(Saved data entries)
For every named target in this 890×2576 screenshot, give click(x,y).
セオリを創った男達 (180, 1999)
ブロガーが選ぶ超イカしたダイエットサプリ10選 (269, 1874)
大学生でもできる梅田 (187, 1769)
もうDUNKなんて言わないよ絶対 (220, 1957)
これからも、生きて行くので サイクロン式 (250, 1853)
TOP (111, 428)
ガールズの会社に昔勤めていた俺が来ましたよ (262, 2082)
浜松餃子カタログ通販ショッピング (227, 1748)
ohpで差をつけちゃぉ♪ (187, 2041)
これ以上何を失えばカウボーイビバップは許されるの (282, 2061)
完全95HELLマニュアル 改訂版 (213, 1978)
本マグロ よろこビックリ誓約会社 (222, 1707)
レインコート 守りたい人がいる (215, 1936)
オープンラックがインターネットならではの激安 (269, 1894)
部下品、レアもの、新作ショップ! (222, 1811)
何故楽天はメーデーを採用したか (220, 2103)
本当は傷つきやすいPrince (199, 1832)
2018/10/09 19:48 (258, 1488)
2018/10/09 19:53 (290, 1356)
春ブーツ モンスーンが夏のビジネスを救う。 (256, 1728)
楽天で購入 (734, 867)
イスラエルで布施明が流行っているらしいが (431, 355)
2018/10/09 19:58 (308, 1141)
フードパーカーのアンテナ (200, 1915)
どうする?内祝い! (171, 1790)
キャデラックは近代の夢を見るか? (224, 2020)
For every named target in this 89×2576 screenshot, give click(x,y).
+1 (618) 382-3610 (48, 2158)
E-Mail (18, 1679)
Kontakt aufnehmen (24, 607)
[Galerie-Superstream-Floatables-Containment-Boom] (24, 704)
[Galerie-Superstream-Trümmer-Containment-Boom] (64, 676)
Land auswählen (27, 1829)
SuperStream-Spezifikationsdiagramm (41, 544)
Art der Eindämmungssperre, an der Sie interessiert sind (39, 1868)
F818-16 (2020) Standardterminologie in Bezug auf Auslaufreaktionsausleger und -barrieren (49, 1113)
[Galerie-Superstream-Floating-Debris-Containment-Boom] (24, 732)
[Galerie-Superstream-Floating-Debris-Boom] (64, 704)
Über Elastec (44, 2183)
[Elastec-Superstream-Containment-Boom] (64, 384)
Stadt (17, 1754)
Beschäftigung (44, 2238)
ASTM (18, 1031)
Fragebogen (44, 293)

→ **Problem**:
A full, exact repeat of the entries above is required.

→ **Worked solution**:
For every named target in this 890×2576 screenshot, give click(x,y).
セオリを創った男達 (180, 1999)
ブロガーが選ぶ超イカしたダイエットサプリ10選 (269, 1874)
大学生でもできる梅田 (187, 1769)
もうDUNKなんて言わないよ絶対 (220, 1957)
これからも、生きて行くので サイクロン式 (250, 1853)
TOP (111, 428)
ガールズの会社に昔勤めていた俺が来ましたよ (262, 2082)
浜松餃子カタログ通販ショッピング (227, 1748)
ohpで差をつけちゃぉ♪ (187, 2041)
これ以上何を失えばカウボーイビバップは許されるの (282, 2061)
完全95HELLマニュアル 改訂版 (213, 1978)
本マグロ よろこビックリ誓約会社 (222, 1707)
レインコート 守りたい人がいる (215, 1936)
オープンラックがインターネットならではの激安 (269, 1894)
部下品、レアもの、新作ショップ! (222, 1811)
何故楽天はメーデーを採用したか (220, 2103)
本当は傷つきやすいPrince (199, 1832)
2018/10/09 19:48 (258, 1488)
2018/10/09 19:53 (290, 1356)
春ブーツ モンスーンが夏のビジネスを救う。 (256, 1728)
楽天で購入 (734, 867)
イスラエルで布施明が流行っているらしいが (431, 355)
2018/10/09 19:58 (308, 1141)
フードパーカーのアンテナ (200, 1915)
どうする?内祝い! (171, 1790)
キャデラックは近代の夢を見るか? (224, 2020)
For every named target in this 89×2576 screenshot, give click(x,y).
+1 (618) 382-3610 (48, 2158)
E-Mail (18, 1679)
Kontakt aufnehmen (24, 607)
[Galerie-Superstream-Floatables-Containment-Boom] (24, 704)
[Galerie-Superstream-Trümmer-Containment-Boom] (64, 676)
Land auswählen (27, 1829)
SuperStream-Spezifikationsdiagramm (41, 544)
Art der Eindämmungssperre, an der Sie interessiert sind (39, 1868)
F818-16 (2020) Standardterminologie in Bezug auf Auslaufreaktionsausleger und -barrieren (49, 1113)
[Galerie-Superstream-Floating-Debris-Containment-Boom] (24, 732)
[Galerie-Superstream-Floating-Debris-Boom] (64, 704)
Über Elastec (44, 2183)
[Elastec-Superstream-Containment-Boom] (64, 384)
Stadt (17, 1754)
Beschäftigung (44, 2238)
ASTM (18, 1031)
Fragebogen (44, 293)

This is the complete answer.